◆ DIRECTIONS FOR THIS TASK
Find every line in the records below that holds the word "menu" and copy it.
++++ RECORDS SHOWN
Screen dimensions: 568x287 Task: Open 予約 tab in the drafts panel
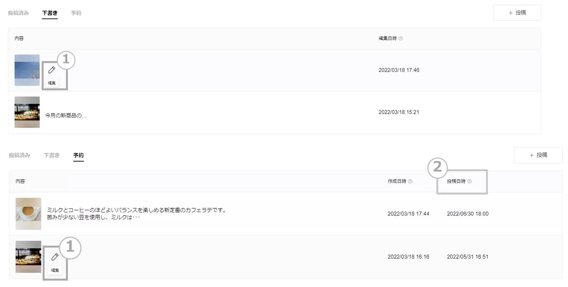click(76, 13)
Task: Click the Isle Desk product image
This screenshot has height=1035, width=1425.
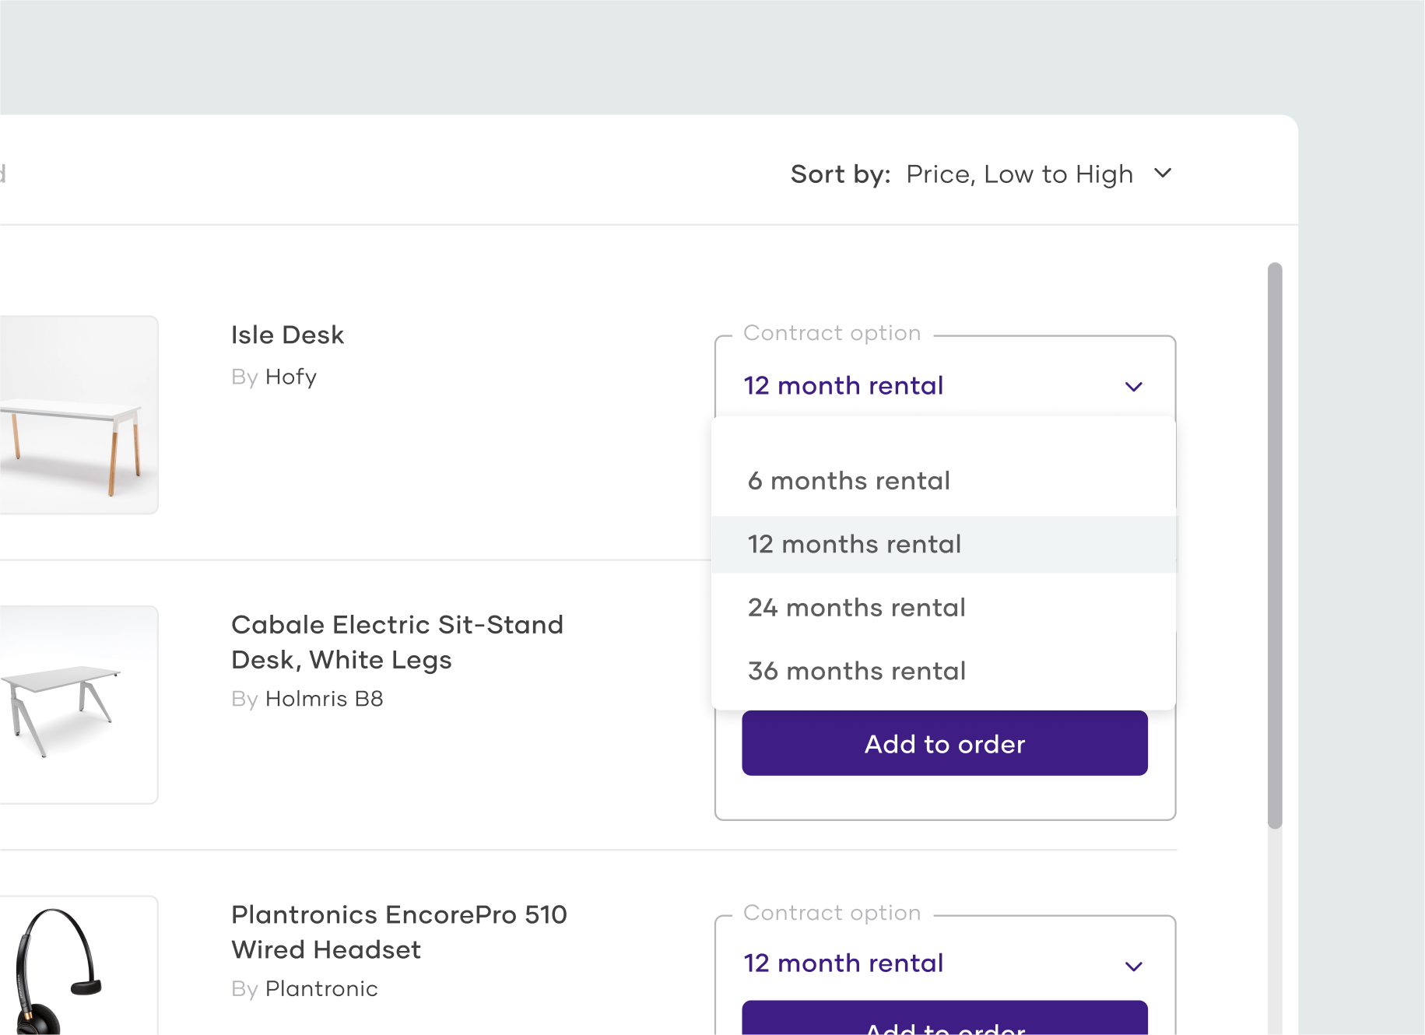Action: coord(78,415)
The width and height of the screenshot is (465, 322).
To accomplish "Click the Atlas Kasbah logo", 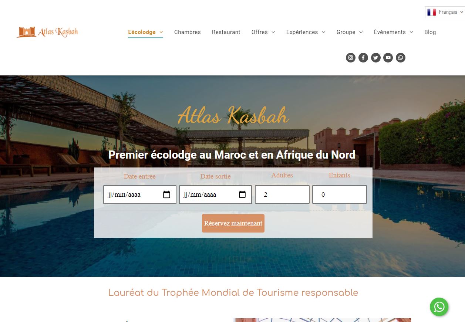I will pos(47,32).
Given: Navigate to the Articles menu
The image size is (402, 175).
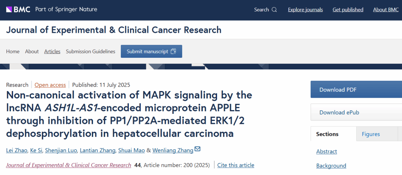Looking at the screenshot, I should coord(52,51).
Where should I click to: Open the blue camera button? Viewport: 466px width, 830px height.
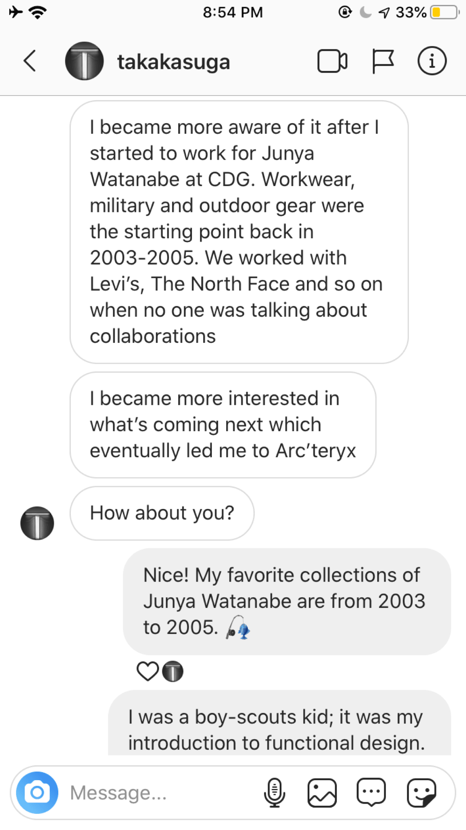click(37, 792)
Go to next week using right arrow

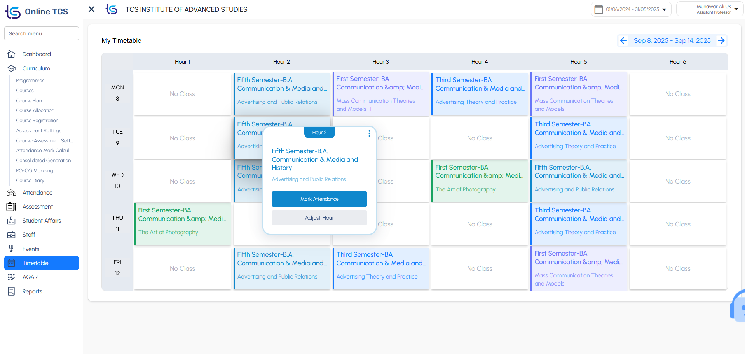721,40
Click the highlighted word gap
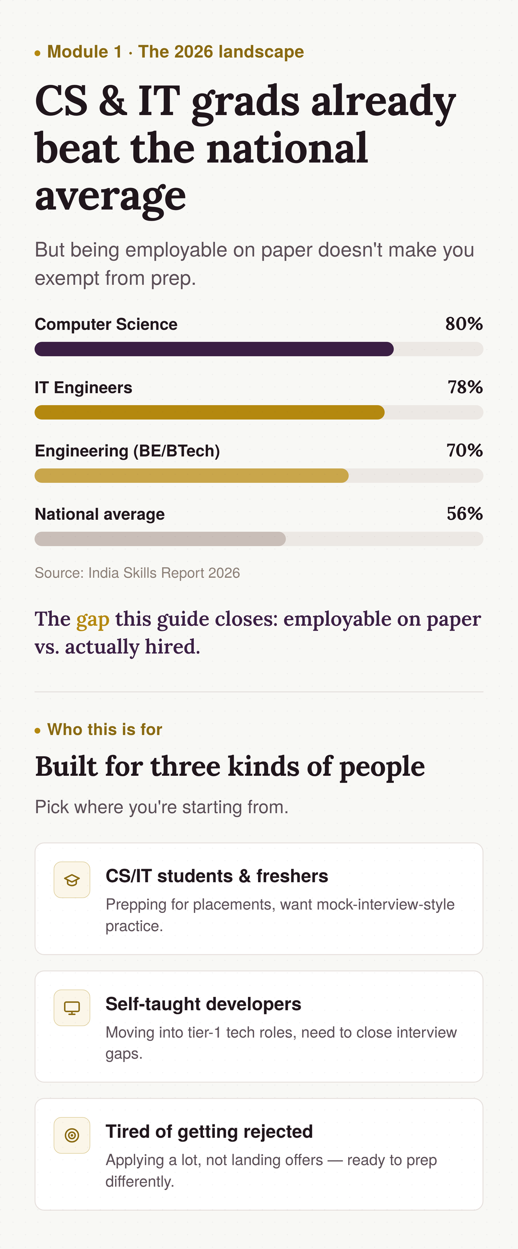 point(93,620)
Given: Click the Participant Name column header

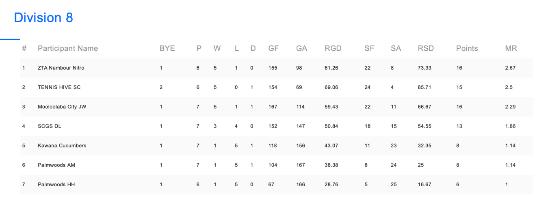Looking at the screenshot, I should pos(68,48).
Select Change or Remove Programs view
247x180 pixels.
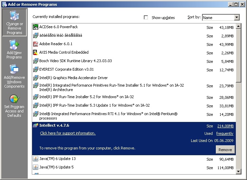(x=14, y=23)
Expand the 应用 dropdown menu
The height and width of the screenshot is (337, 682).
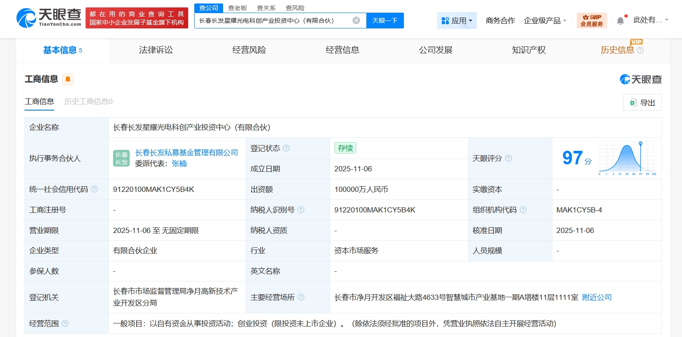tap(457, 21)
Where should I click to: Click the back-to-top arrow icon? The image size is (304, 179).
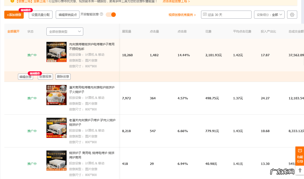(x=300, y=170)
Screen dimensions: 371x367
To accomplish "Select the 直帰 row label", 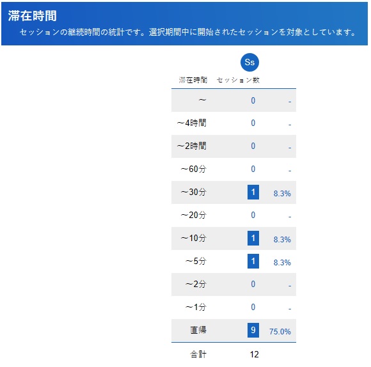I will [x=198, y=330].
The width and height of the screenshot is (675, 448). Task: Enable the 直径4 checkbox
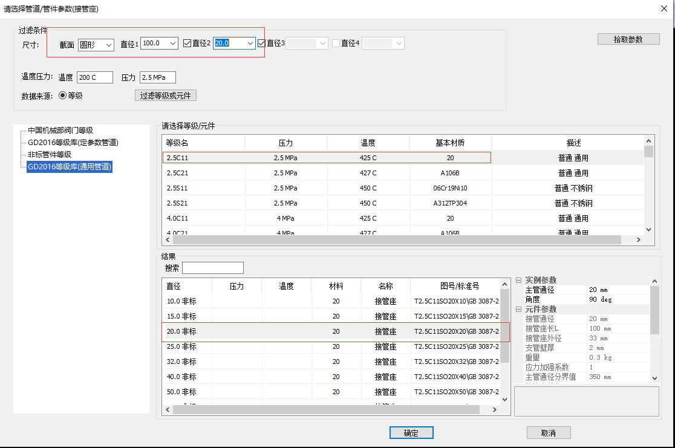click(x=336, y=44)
++++++++
◆ ANSWER FOR THIS EXERCISE
Given: Navigate to the Articles menu
Expand the 应用 dropdown menu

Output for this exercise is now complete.